Holy Thursday Humility

I had a Martin Luther moment this morning.  No, I didn’t nail any theses to a church door.  It happened like this.  I had a busier than usual early morning for me, which means I was dressed and doing some slightly physical labor outside by 9 am.  Mornings are hard for me anytime.  My arthritic joints complain loudly when pressed into action too soon after I get up. 

All of that is to say that my outside chores required more exertion than they used to, and I managed to work up a sweat.  I hadn’t planned on showering this morning because I wanted to work out later in the day, but I had a PT appointment and wasn’t fit to go without a shower.  As I finished the shower I remembered the story that Martin Luther always reminded himself that he was baptized whenever he bathed.  At that moment I realized how fresh and renewed I felt.  It was like the warm water had had not only washed away the sweat and relaxed tight muscles, it wrapped me in the grace-filled water of baptism.

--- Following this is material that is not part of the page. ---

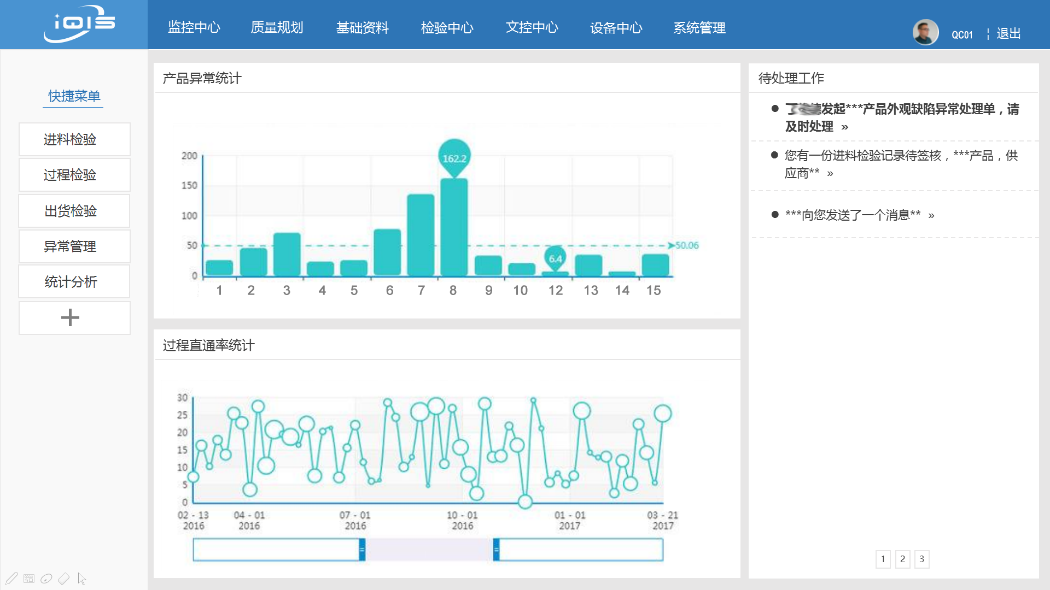Open the 监控中心 menu
Screen dimensions: 1050x590
(x=194, y=28)
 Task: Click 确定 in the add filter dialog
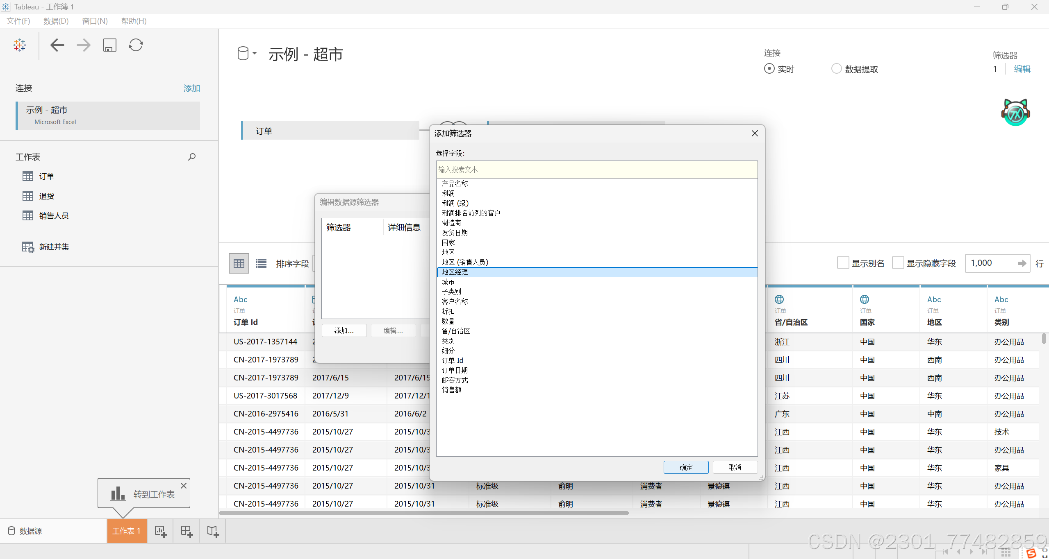pyautogui.click(x=686, y=467)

This being Holy/Maundy Thursday I had read two devotions earlier this morning about Jesus washing his disciples’ feet, including those of Judas.  The familiar story of Jesus overruling the objections of Peter who argued their roles should be reversed reminded me of Jesus’ own baptism where John makes a similar plea that Jesus should be the one doing the baptizing.

One of my favorite moments in the musical “Godspell” is the baptism scene.  When John asks Jesus what he’s doing there Jesus simply replies, “I came to get washed up.” And on this Holy Thursday I marvel anew at the integrity and consistency of Jesus’ ministry.  From baptism to foot washing he shows us the meaning and the power of humble servanthood.  He arrived in Jerusalem that Sunday not in a Lincoln limo, but in a beat up Volkswagen bug.  He came to show us in everything he did in the words of the great old hymn by Ernest W. Shurtleff (1887) that it is “not with swords loud clashing, or roll of stirring drums, but with deed of love and mercy the heavenly kingdom comes.” (From “Lead On, O God Eternal”)

Micah 6:8 is the verse I would pick from the whole Bible if I could only have one to describe the meaning of messianic living and what it means to take up a cross and follow Jesus.  Holy Week provides the whole story of Christian discipleship in a nutshell as Jesus shows us what God requires of those who would fulfill the human potential our creator has instilled from birth/baptism in all of us.  In those 6 days Jesus did justice, he lived mercifully, he did it all in humility, and like God the creator he rested on the Sabbath.  And then comes rebirth and a new creation early on Sunday morning.